W ten sposób powstały niewielkich rozmiarów wazony, miski i kule. Do ich wyprodukowania nie użyto jednak gliny, ani innych materiałów charakterystycznych dla takich wyrobów. Zamiast tego badacze, którzy opisali swoje postępy na łamach Science Advances, skorzystali z fragmentów DNA zginanych i składanych w złożone trójwymiarowe obiekty z ogromną precyzją.
Wspomniane nanostruktury miały średnice liczone w milionowych częściach centymetra. Gdyby połączyć ze sobą ponad 50 000 takich obiektów, to mogłoby one zmieścić się na główce od szpilki. A wszystko to w oparciu o rysunki lub cyfrowe modele, które zostają przekształcone w trójwymiarowe struktury wykonane z DNA.

- [Zadanie do wykonania]
Przepisz dokładnie cały powyższy fragment o nanostrukturach z DNA.

- [Dane źródłowe]
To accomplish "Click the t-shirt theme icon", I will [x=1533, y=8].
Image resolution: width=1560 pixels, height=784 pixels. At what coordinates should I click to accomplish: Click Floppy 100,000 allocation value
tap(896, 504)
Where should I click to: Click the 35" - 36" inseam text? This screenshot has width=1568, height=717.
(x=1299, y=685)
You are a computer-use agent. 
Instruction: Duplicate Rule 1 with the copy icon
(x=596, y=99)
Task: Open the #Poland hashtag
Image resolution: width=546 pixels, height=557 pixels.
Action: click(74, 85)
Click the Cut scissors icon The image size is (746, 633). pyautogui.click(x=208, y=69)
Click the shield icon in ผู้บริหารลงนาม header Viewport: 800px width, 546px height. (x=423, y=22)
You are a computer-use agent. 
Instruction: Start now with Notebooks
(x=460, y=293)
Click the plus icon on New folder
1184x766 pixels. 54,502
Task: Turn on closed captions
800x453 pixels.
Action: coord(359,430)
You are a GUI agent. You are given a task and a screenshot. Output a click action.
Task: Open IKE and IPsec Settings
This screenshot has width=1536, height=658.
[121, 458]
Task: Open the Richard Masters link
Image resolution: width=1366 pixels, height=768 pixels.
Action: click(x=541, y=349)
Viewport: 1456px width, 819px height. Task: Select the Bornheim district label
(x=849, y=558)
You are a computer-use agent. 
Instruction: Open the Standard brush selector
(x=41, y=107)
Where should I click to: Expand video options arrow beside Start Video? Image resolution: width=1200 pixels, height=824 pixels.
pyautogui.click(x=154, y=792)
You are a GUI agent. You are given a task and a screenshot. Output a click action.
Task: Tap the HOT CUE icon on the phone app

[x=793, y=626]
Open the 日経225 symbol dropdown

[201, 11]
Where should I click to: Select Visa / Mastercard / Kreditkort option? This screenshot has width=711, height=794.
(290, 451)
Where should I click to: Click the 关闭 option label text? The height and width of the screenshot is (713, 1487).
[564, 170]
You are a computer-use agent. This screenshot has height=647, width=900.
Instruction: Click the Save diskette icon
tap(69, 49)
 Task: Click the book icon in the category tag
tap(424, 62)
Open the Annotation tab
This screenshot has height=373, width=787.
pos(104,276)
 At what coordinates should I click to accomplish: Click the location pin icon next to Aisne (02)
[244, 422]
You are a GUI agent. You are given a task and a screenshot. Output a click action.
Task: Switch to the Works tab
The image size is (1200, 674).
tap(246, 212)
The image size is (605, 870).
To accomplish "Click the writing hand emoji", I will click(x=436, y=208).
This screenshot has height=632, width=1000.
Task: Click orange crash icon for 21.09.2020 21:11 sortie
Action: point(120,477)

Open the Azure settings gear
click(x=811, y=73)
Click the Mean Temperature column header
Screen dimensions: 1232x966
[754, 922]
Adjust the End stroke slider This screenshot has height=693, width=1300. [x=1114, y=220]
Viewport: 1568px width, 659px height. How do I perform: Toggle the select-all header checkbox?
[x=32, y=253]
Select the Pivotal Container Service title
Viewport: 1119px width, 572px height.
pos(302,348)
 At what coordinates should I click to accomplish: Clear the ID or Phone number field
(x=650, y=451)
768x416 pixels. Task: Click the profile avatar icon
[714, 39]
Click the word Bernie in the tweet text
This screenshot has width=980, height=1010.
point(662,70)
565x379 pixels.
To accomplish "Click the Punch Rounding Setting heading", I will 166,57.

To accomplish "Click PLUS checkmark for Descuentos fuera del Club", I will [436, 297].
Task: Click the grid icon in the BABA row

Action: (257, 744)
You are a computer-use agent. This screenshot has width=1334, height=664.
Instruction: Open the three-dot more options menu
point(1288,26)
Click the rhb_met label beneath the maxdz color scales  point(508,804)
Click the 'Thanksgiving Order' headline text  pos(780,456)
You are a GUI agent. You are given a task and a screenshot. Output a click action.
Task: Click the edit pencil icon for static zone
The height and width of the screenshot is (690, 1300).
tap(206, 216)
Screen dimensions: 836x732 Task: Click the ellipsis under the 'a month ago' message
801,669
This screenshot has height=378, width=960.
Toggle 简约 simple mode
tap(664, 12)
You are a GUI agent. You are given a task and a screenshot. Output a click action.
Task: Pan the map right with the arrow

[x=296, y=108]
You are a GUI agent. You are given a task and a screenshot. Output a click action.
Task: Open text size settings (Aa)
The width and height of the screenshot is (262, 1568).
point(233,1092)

- [Odpowiedź na zadanie]
W ten sposób powstały niewielkich rozmiarów wazony, miski i kule. Do ich wyprodukowania nie użyto jednak gliny, ani innych materiałów charakterystycznych dla takich wyrobów. Zamiast tego badacze, którzy opisali swoje postępy na łamach Science Advances, skorzystali z fragmentów DNA zginanych i składanych w złożone trójwymiarowe obiekty z ogromną precyzją.
Wspomniane nanostruktury miały średnice liczone w milionowych częściach centymetra. Gdyby połączyć ze sobą ponad 50 000 takich obiektów, to mogłoby one zmieścić się na główce od szpilki. A wszystko to w oparciu o rysunki lub cyfrowe modele, które zostają przekształcone w trójwymiarowe struktury wykonane z DNA.